• [Stated task]:
Please reproduce every one of the records below word for word.

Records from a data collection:

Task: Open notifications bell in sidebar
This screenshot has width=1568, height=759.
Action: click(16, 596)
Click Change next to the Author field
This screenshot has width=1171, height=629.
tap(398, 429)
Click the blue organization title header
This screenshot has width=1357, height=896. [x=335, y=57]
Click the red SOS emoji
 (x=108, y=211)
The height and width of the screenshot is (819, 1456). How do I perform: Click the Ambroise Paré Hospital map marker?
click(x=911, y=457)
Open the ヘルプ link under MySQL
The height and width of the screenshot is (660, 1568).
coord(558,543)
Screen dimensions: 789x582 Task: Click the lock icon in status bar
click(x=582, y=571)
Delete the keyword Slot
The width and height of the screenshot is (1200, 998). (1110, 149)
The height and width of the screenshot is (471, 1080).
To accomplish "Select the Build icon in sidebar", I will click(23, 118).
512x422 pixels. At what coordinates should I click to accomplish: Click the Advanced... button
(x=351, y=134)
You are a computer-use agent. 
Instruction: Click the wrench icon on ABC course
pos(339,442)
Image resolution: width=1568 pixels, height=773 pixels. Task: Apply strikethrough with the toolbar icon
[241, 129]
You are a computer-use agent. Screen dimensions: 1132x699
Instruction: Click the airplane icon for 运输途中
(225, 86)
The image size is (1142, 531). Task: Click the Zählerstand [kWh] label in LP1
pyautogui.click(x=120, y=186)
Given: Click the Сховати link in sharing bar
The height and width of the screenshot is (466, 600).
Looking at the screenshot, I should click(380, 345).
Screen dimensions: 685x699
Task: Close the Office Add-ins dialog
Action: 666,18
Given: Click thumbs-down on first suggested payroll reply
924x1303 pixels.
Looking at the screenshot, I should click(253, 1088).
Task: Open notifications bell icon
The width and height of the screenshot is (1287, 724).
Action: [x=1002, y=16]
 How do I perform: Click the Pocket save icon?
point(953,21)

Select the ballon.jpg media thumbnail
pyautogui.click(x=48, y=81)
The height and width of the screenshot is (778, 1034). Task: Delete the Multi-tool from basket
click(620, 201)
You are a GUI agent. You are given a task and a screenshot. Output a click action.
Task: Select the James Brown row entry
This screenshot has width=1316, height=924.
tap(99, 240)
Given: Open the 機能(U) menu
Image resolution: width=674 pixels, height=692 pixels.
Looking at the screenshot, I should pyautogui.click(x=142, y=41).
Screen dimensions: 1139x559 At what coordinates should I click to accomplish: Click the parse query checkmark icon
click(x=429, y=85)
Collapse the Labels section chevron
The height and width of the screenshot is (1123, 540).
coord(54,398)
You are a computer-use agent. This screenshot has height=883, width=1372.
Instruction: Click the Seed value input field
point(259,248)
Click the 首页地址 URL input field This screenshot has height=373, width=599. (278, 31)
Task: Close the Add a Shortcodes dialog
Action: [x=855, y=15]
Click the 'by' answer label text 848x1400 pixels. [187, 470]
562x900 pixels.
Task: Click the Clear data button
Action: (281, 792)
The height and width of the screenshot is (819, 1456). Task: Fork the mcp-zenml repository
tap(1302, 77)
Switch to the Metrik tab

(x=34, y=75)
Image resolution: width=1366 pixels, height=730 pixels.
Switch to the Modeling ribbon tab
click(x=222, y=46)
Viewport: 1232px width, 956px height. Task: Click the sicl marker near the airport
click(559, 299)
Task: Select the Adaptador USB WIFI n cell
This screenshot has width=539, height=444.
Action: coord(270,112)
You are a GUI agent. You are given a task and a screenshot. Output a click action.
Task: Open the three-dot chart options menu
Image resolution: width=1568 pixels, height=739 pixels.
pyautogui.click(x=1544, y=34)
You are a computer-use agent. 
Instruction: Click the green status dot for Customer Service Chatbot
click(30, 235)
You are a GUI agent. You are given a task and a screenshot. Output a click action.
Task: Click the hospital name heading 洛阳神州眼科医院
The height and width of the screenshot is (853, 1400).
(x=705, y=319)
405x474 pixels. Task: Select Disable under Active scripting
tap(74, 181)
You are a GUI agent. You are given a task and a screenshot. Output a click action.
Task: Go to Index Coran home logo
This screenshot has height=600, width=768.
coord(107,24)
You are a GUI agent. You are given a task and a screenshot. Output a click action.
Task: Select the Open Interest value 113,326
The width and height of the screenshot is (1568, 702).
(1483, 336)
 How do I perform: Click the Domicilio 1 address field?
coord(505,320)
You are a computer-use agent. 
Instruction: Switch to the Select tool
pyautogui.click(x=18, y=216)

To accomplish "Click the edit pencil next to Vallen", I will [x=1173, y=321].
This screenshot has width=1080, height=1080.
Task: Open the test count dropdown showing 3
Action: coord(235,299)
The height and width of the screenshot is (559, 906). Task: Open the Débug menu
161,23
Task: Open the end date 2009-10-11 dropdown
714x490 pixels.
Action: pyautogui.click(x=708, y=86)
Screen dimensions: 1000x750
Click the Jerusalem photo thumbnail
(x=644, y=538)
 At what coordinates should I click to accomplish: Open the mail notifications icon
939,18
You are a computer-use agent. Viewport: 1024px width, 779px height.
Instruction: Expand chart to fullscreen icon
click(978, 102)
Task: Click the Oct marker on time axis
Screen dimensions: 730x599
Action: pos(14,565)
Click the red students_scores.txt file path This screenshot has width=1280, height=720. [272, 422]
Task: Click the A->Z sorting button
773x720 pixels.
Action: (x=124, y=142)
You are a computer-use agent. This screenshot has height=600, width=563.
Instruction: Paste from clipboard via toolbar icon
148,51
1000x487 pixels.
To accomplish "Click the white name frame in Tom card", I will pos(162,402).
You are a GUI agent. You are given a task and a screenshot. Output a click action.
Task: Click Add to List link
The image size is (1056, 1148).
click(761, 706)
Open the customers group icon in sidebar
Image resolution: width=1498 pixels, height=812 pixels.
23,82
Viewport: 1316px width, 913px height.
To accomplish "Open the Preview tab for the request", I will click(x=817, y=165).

• [Solution]:
Task: Open notifications bell in sidebar
This screenshot has width=1568, height=759.
Action: click(16, 596)
Click Change next to the Author field
This screenshot has width=1171, height=629.
tap(398, 429)
Click the blue organization title header
This screenshot has width=1357, height=896. [x=335, y=57]
Click the red SOS emoji
 (x=108, y=211)
The height and width of the screenshot is (819, 1456). How do I perform: Click the Ambroise Paré Hospital map marker?
click(x=911, y=457)
Open the ヘルプ link under MySQL
The height and width of the screenshot is (660, 1568).
coord(558,543)
Screen dimensions: 789x582 Task: Click the lock icon in status bar
click(x=582, y=571)
Delete the keyword Slot
The width and height of the screenshot is (1200, 998). (1110, 149)
The height and width of the screenshot is (471, 1080).
To accomplish "Select the Build icon in sidebar", I will click(23, 118).
512x422 pixels. At what coordinates should I click to accomplish: Click the Advanced... button
(x=351, y=134)
You are a computer-use agent. 
Instruction: Click the wrench icon on ABC course
pos(339,442)
Image resolution: width=1568 pixels, height=773 pixels. Task: Apply strikethrough with the toolbar icon
[241, 129]
You are a computer-use agent. Screen dimensions: 1132x699
Instruction: Click the airplane icon for 运输途中
(225, 86)
The image size is (1142, 531). Task: Click the Zählerstand [kWh] label in LP1
pyautogui.click(x=120, y=186)
Given: Click the Сховати link in sharing bar
The height and width of the screenshot is (466, 600).
Looking at the screenshot, I should click(380, 345).
Screen dimensions: 685x699
Task: Close the Office Add-ins dialog
Action: 666,18
Given: Click thumbs-down on first suggested payroll reply
924x1303 pixels.
Looking at the screenshot, I should click(253, 1088).
Task: Open notifications bell icon
The width and height of the screenshot is (1287, 724).
Action: [x=1002, y=16]
 How do I perform: Click the Pocket save icon?
point(953,21)

Select the ballon.jpg media thumbnail
pyautogui.click(x=48, y=81)
The height and width of the screenshot is (778, 1034). Task: Delete the Multi-tool from basket
click(620, 201)
You are a GUI agent. You are given a task and a screenshot. Output a click action.
Task: Select the James Brown row entry
This screenshot has width=1316, height=924.
tap(99, 240)
Given: Open the 機能(U) menu
Image resolution: width=674 pixels, height=692 pixels.
Looking at the screenshot, I should pyautogui.click(x=142, y=41).
Screen dimensions: 1139x559 At what coordinates should I click to accomplish: Click the parse query checkmark icon
click(x=429, y=85)
Collapse the Labels section chevron
The height and width of the screenshot is (1123, 540).
coord(54,398)
You are a computer-use agent. This screenshot has height=883, width=1372.
Instruction: Click the Seed value input field
point(259,248)
Click the 首页地址 URL input field This screenshot has height=373, width=599. (278, 31)
Task: Close the Add a Shortcodes dialog
Action: [x=855, y=15]
Click the 'by' answer label text 848x1400 pixels. [187, 470]
562x900 pixels.
Task: Click the Clear data button
Action: (281, 792)
The height and width of the screenshot is (819, 1456). Task: Fork the mcp-zenml repository
tap(1302, 77)
Switch to the Metrik tab

(x=34, y=75)
Image resolution: width=1366 pixels, height=730 pixels.
Switch to the Modeling ribbon tab
click(x=222, y=46)
Viewport: 1232px width, 956px height. Task: Click the sicl marker near the airport
click(559, 299)
Task: Select the Adaptador USB WIFI n cell
This screenshot has width=539, height=444.
Action: coord(270,112)
You are a GUI agent. You are given a task and a screenshot. Output a click action.
Task: Open the three-dot chart options menu
Image resolution: width=1568 pixels, height=739 pixels.
pyautogui.click(x=1544, y=34)
You are a computer-use agent. 
Instruction: Click the green status dot for Customer Service Chatbot
click(30, 235)
You are a GUI agent. You are given a task and a screenshot. Output a click action.
Task: Click the hospital name heading 洛阳神州眼科医院
The height and width of the screenshot is (853, 1400).
(x=705, y=319)
405x474 pixels. Task: Select Disable under Active scripting
tap(74, 181)
You are a GUI agent. You are given a task and a screenshot. Output a click action.
Task: Go to Index Coran home logo
This screenshot has height=600, width=768.
coord(107,24)
You are a GUI agent. You are given a task and a screenshot. Output a click action.
Task: Select the Open Interest value 113,326
The width and height of the screenshot is (1568, 702).
(1483, 336)
 How do I perform: Click the Domicilio 1 address field?
coord(505,320)
You are a computer-use agent. 
Instruction: Switch to the Select tool
pyautogui.click(x=18, y=216)

To accomplish "Click the edit pencil next to Vallen", I will [x=1173, y=321].
This screenshot has width=1080, height=1080.
Task: Open the test count dropdown showing 3
Action: coord(235,299)
The height and width of the screenshot is (559, 906). Task: Open the Débug menu
161,23
Task: Open the end date 2009-10-11 dropdown
714x490 pixels.
Action: pyautogui.click(x=708, y=86)
Screen dimensions: 1000x750
Click the Jerusalem photo thumbnail
(x=644, y=538)
 At what coordinates should I click to accomplish: Open the mail notifications icon
939,18
You are a computer-use agent. Viewport: 1024px width, 779px height.
Instruction: Expand chart to fullscreen icon
click(978, 102)
Task: Click the Oct marker on time axis
Screen dimensions: 730x599
Action: pos(14,565)
Click the red students_scores.txt file path This screenshot has width=1280, height=720. [272, 422]
Task: Click the A->Z sorting button
773x720 pixels.
Action: (x=124, y=142)
You are a computer-use agent. This screenshot has height=600, width=563.
Instruction: Paste from clipboard via toolbar icon
148,51
1000x487 pixels.
To accomplish "Click the white name frame in Tom card", I will pos(162,402).
You are a GUI agent. You are given a task and a screenshot. Output a click action.
Task: Click Add to List link
The image size is (1056, 1148).
click(761, 706)
Open the customers group icon in sidebar
Image resolution: width=1498 pixels, height=812 pixels.
23,82
Viewport: 1316px width, 913px height.
To accomplish "Open the Preview tab for the request", I will click(x=817, y=165).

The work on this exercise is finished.